L'automatisation des pipelines de déploiement avec Kubernetes et ArgoCD

Introduction
ArgoCD + Kubernetes, c'est la combinaison que je déploie sur la quasi-totalité de mes missions depuis 3 ans. Cette approche GitOps a remplacé avantageusement les scripts de déploiement ad hoc et les kubectl apply manuels. Voici pourquoi et comment.
ArgoCD : Git comme source de vérité
Le principe fondamental d'ArgoCD est simple : l'état souhaité de votre infrastructure est défini dans un dépôt Git (des manifests Kubernetes ou des Helm Charts). ArgoCD compare en permanence cet état souhaité avec l'état réel du cluster, et corrige automatiquement les dérives.
Chez Padam Mobility, cette approche a résolu un problème récurrent : des ingénieurs qui faisaient des modifications manuelles en production via kubectl, créant des dérives invisibles. Avec ArgoCD, toute modification manuelle est automatiquement écrasée par l'état déclaré dans Git. Si vous voulez changer quelque chose, vous passez par une pull request.

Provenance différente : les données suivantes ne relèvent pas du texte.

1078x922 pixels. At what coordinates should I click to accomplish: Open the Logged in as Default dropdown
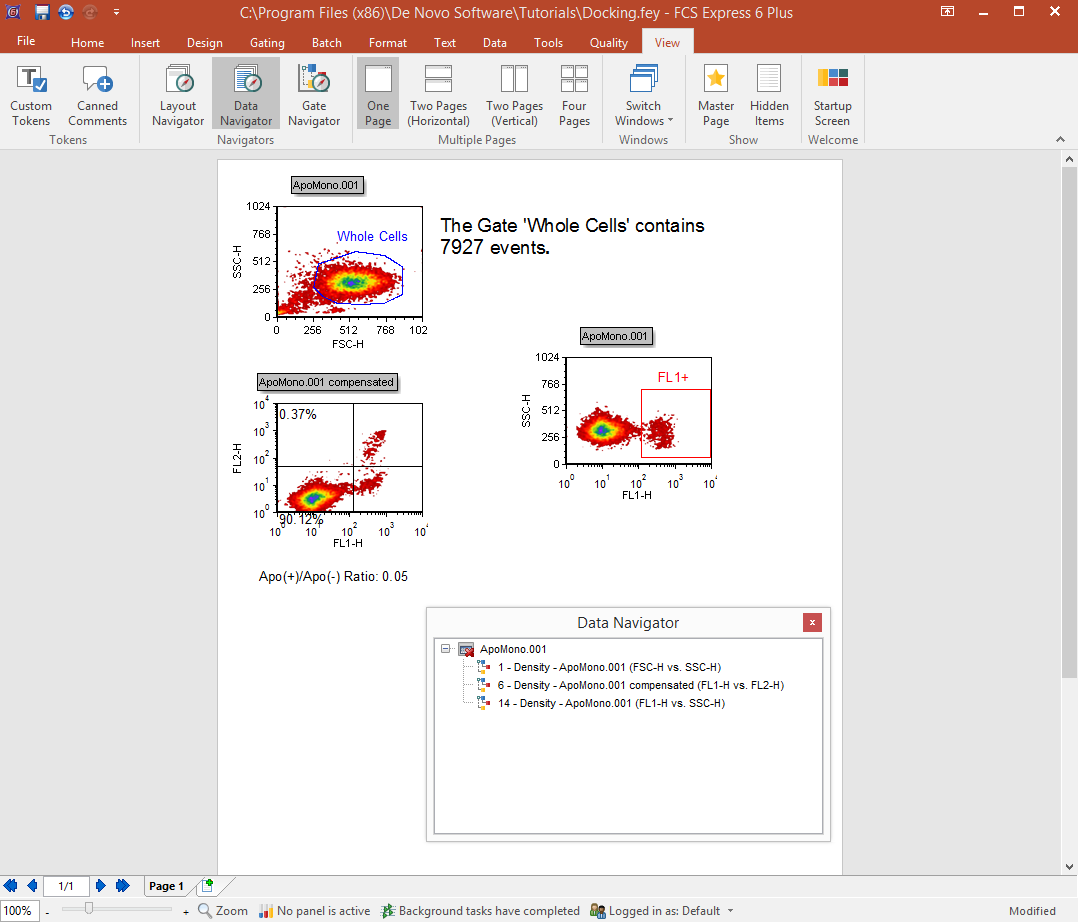(730, 911)
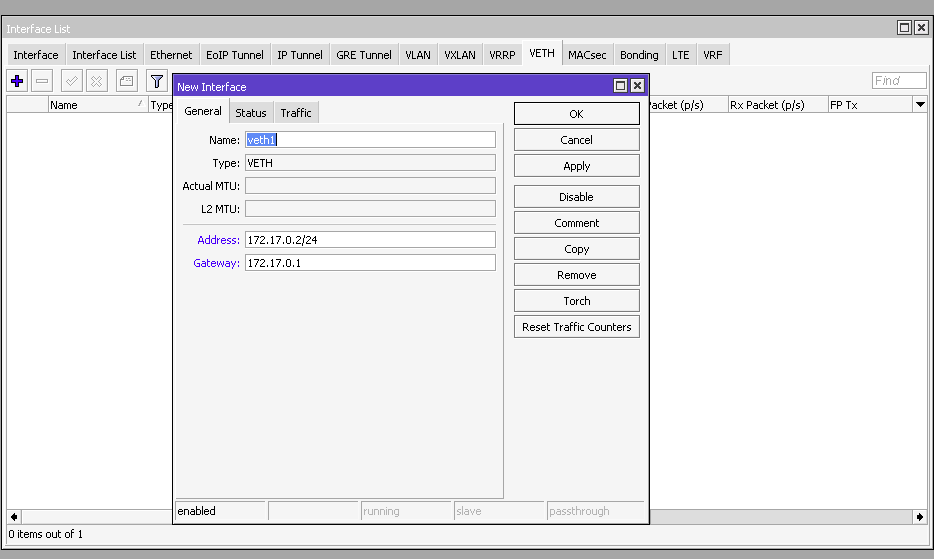Click into the Gateway address field

(x=370, y=263)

La séparation CI/CD propre
Un pattern que j'applique systématiquement :
- CI (GitHub Actions) : build de l'image Docker, tests, push vers le registry
- CD (ArgoCD) : déploiement de l'image sur le cluster Kubernetes
Le pipeline CI n'a jamais de credentials d'accès au cluster de production. Il met à jour un tag d'image dans le dépôt Git des manifests, et ArgoCD fait le reste. Cette séparation est fondamentale pour la sécurité.

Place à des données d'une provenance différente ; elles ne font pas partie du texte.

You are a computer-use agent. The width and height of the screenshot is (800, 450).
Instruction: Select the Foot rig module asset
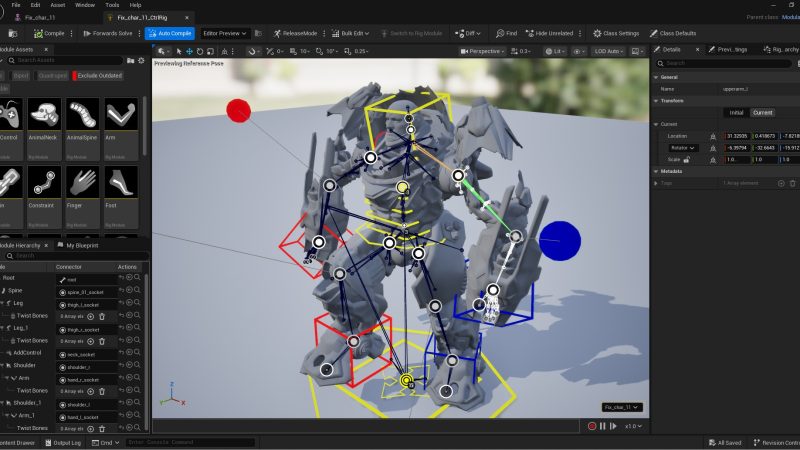click(x=122, y=182)

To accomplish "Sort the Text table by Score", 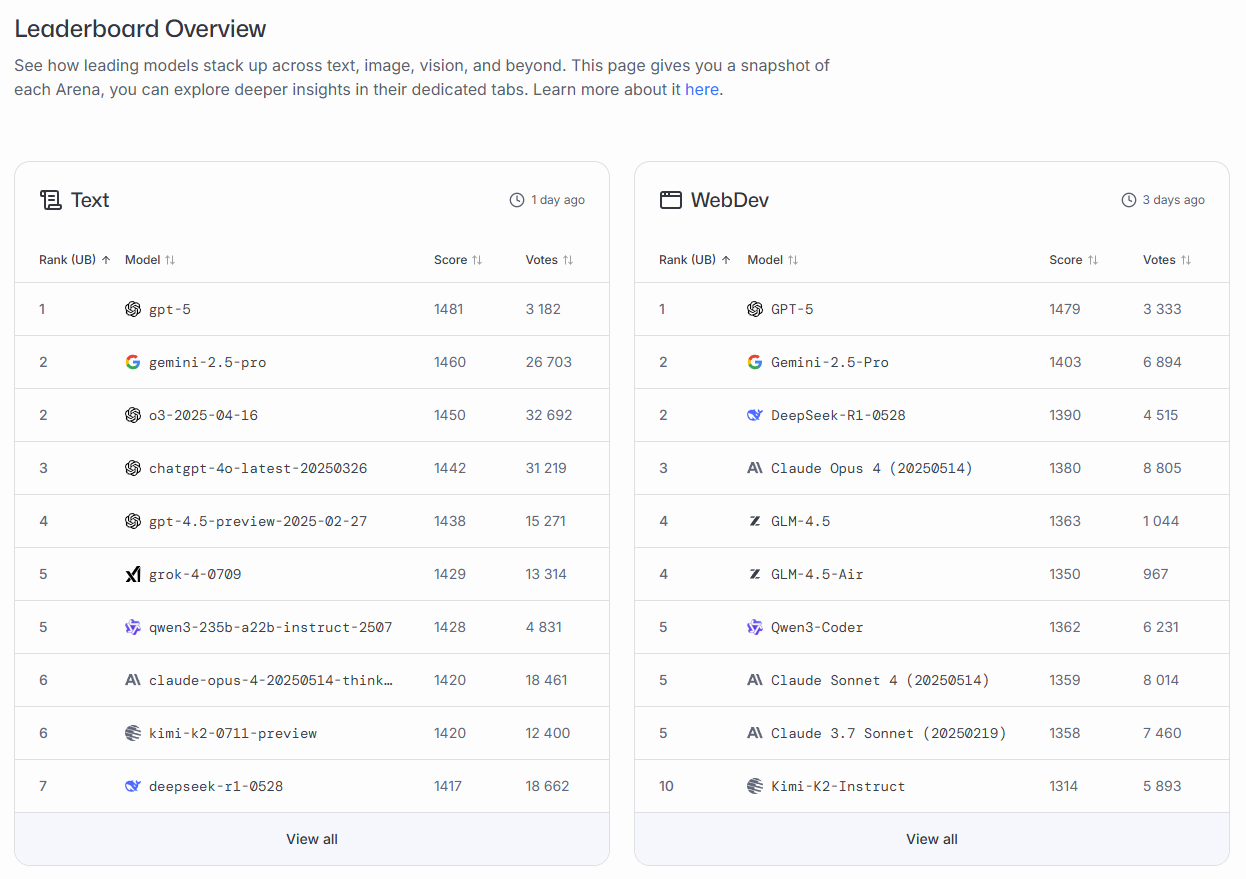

Chez un acteur de la Défense, cette isolation est une exigence absolue. Le cluster Kubernetes OVH Cloud est accessible uniquement par ArgoCD, qui tourne à l'intérieur du cluster. Aucun pipeline externe n'y a accès.
Le déploiement multi-environnement
ArgoCD gère nativement les déploiements multi-environnement avec les ApplicationSets. Chez Bloomflow, j'ai configuré des environnements dev, staging et production, chacun dans son namespace, avec des valeurs Helm différentes. Le passage en production est un simple merge de la branche staging vers main.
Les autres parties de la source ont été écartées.